MartinHafer After about half an hour, I was almost ready to turn off the DVD because it seemed pretty boring and pointless. However, I stuck with it and was very amply rewarded as the movie came together to form a coherent whole. Up until about 2/3 the way through the movie, actually, how these three stories interrelated was completely uncertain--other than the fact the three main characters lived near each other. It was only later that the theme of loss and eventual redemption came to light. Three women all coming to terms with loss in their lives, then working through the crisis and ultimately making major decisions in their lives--and coincidentally meeting at the same table at the airport in the end.Sophia Loren plays, naturally, an older lady. Suddenly, she begins compulsively creating beautiful pictures but hides them from everyone. The reason for this is rather mystical but interesting. These pictures are a way for her coming to terms with a daughter she once gave up for adoption. While it was the best thing at the time, she is racked with guilt and failure over this.Mira Sorvino plays a photo journalist whose father is also a well-respected photo journalist (Klaus Maria Brandaur). He sees her as a "chip off the old block" after one of her photos makes the cover of Time Magazine. But, for some inexplicable reason she can't remember having taken the picture! Eventually, you figure out why and she is suddenly racked with guilt--should she photograph misery or do something to make a real difference is her dilemma.Deborah Kara Unger is an exceptionally talented cellist who has left her husband and young daughter. At the same time, her father (Malcolm McDowell--in a very restrained role) is released from prison after serving over 20 years for murdering Unger's mother. She finds she can't get on with her life and hovers between wanting to kill her dad, or herself or just allow her life to spin out of control--regardless, she is so racked with conflicting feelings she cannot function.How all three of these women resolve these dilemmas and deal with their regrets make this a great film. By the way, be sure to have some tissues nearby--you'll probably need them.
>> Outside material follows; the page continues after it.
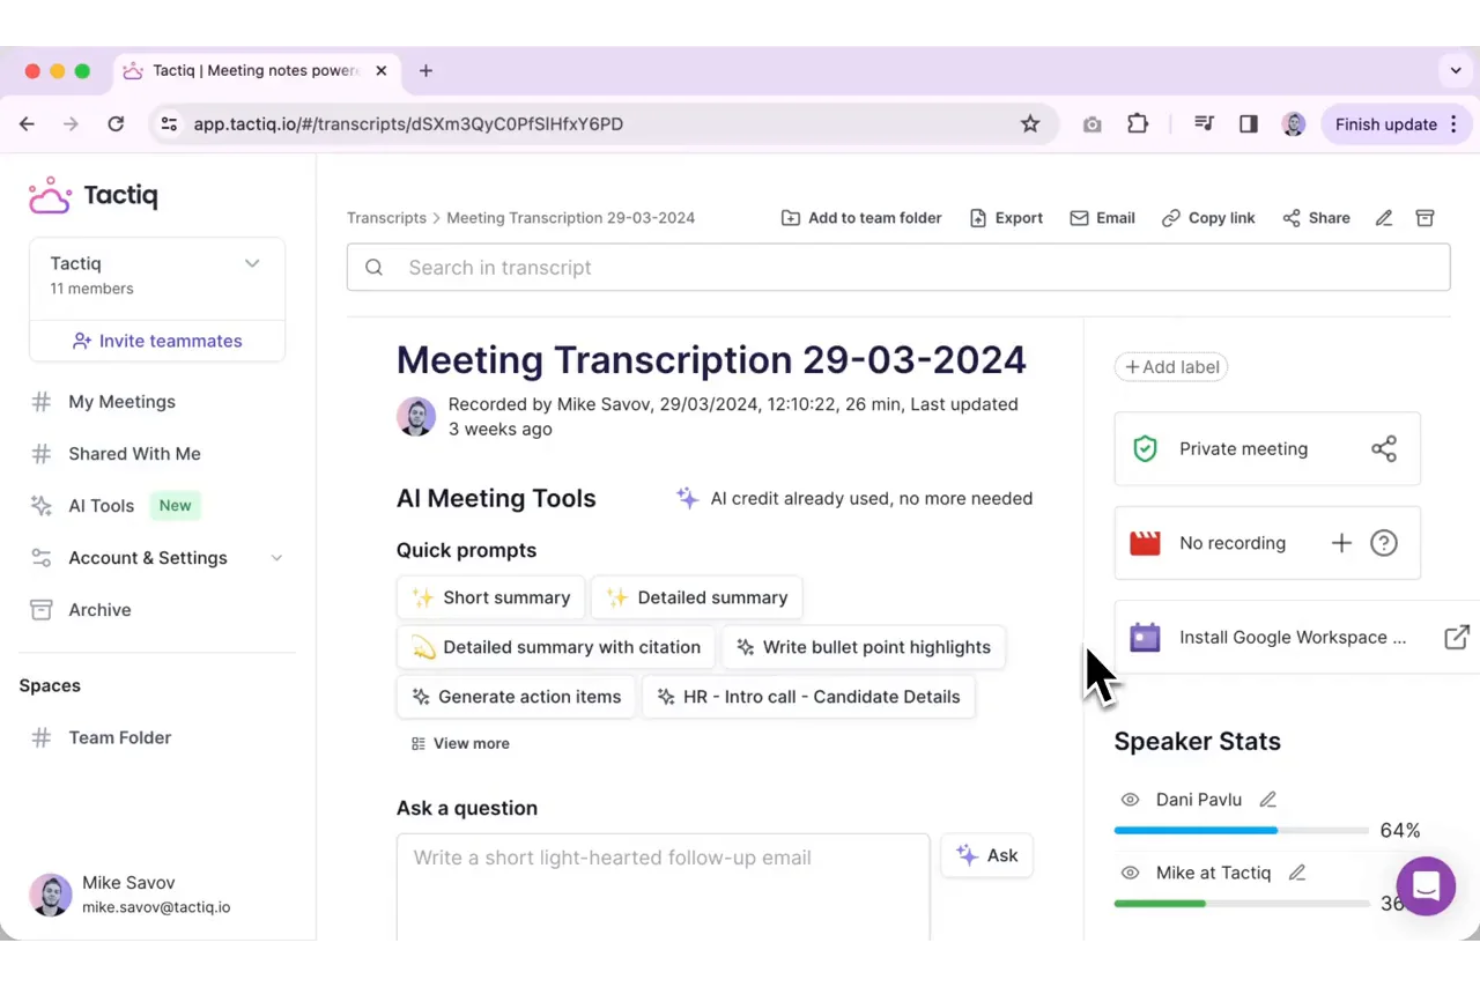This screenshot has width=1480, height=987.
Task: Open browser profile list chevron
Action: pos(1456,70)
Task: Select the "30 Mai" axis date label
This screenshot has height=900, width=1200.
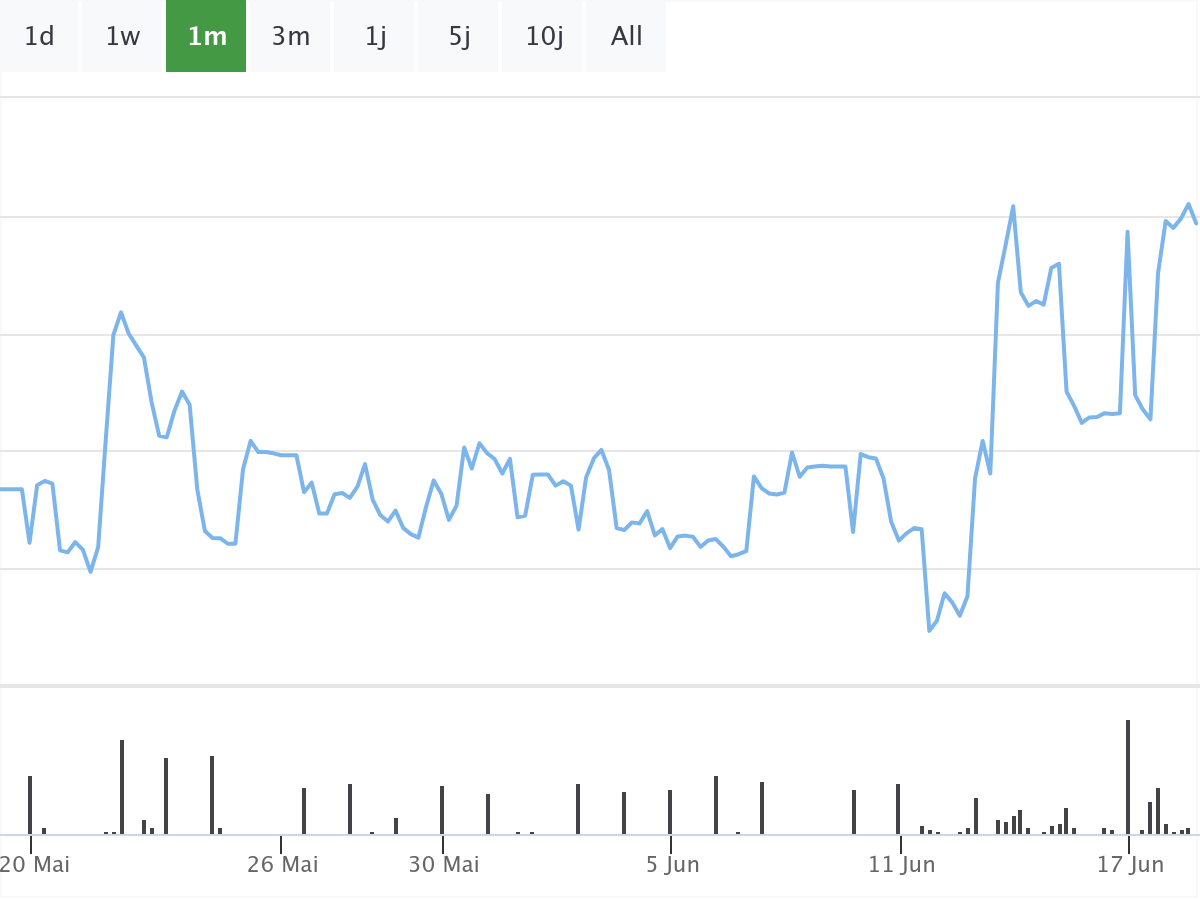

norcekri I heartily recommend that you watch this movie for the acting, not the plot. Briefly, this is a half-baked concept, sloppily written around the edges, but the handful of actors in the high-profile roles make it worth renting -- as long as you're not expecting more. The main characters are excellent in their roles, with a supporting cast deserving of award nominations. Sophia Loren does more with few words than most of our cinema stars; the rest of the cast match her well. The supporting actors with not quite too many words walk the fine line between doing too much and too little, and make each arc come alive for the woman in the middle.But give up on the plot. The three arcs do not share the common thread stated in the promotional materials. The little girl who appears to each is not a herald of emotional transition; rather, she is Ponti's (writer/director) admission that the preceding scene, supposedly emotional, has a weak ending, just as with the movie's ending (which is more like a cartoon ending than a high-profile movie). The girl is a pop-up window with a tiny banner reading "missing climax".I don't insist on having a cheesy Hollywood ending, where all the loose ends are tied up and the main characters are happy. "Between Strangers" simply fails to tie the three stories together. They are not "intertwined". They're paced similarly, but hardly parallel. When the movie finishes at a minor cadence point for each, there's no real feeling of resolution or accomplishment; any of the three could easily return to the previous life. The loose ends left behind are typical for real life -- in fact, none of the three seems to feel any need to clean up any loose ends. They all come off as self-centered, thoughtless people in this respect. (To be honest, several of their loose ends deserve no more.) Still, the plots start in the middle, end at a minor cadence, and don't really develop cleanly on the way. Various minor characters drift in and out, apparently important to the central woman, but the writer never informs us of what they're doing in her life, why she pays so much attention to them.